M Lovelace, à M Belford.

samedi, 20 de mai. Je suis assez content des sobres réflexions de ta dernière lettre, et je t’en fais mes remerciemens. Pauvre Belton ! Je ne me serais guère imaginé que sa thomasine fût capable de cet excès de méchanceté. Mais tel sera toujours le danger de ceux qui entretiendront une fille de basse naissance. C’est ce qui ne m’est jamais arrivé : et je n’ai pas eu besoin de cette ressource. Un homme tel que moi, Belford, " n’a, jusqu’à présent, qu’à secouer le plus grand arbre, et le meilleur fruit lui tombe dans la bouche ". Toujours dans le goût de montagne , comme tu sais ; c’est-à-dire, persuadé qu’il y a de la gloire à subjuguer une fille de bonne maison. Le progrès de la séduction a réellement plus de charmes pour moi, que l’acte qui le couronne ; car c’est une vapeur, le transport d’un instant. Je te remercie cordialement de cette approbation indirecte que tu donnes à mon entreprise présente. Avec une jeune personne telle que Miss Harlove, un homme est à couvert de tous les inconvéniens sur lesquels ton éloquence s’est exercée. Encore une fois, Belford, je te rends grâces de l’encouragement que tu me donnes.

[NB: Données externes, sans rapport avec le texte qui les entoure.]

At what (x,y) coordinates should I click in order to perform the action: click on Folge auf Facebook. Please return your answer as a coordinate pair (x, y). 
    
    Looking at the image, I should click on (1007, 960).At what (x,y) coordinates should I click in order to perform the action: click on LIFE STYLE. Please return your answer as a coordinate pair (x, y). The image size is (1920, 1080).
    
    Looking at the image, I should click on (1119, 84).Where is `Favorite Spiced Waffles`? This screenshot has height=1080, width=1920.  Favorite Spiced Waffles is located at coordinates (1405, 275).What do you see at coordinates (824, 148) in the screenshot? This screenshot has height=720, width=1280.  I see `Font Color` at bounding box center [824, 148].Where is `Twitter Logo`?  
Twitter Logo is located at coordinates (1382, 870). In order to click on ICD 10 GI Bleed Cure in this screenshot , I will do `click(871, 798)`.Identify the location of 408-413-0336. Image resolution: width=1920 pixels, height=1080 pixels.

On n’a pas besoin, comme tu dis, de se cacher dans un trou, et de fuir le jour avec une compagne telle que Miss Clarisse. Que tu es aimable de flatter si agréablement le désir favori de mon cœur ! Ce ne sera pas non plus une honte pour moi, de laisser à une fille comme elle la liberté de prendre mon nom : et je m’embarrasserai peu de la censure du public, si je vis avec elle jusqu’à l’ âge de discrétion dont tu parles ; quand il devrait m’arriver à la fin d’y être pris, et de consentir quelque jour à marcher avec elle dans le bon vieux chemin de mes ancêtres. Que le ciel te bénisse, mon honnête ami ! Lorsque tu plaidais pour le mariage en faveur de la belle, je me suis figuré que tu badinais, ou que tu ne prenais ce ton que par complaisance pour mon oncle. Je savais bien que ce n’était pas par principes, que ce n’était pas par compassion. à la vérité, je te soupçonnais d’un peu d’envie : mais à présent c’est toi-même. Je te reconnais, et je répète encore : que le ciel te bénisse, mon honnête et mon véritable ami ! Lovelace. Mon courage va redoubler pour l’exécution de tous mes systêmes, et je te ferai le plaisir de t’informer fidèlement de la continuation de mes progrès. Mais je n’ai pu m’empêcher d’interrompre mon histoire, pour t’exprimer ma reconnaissance.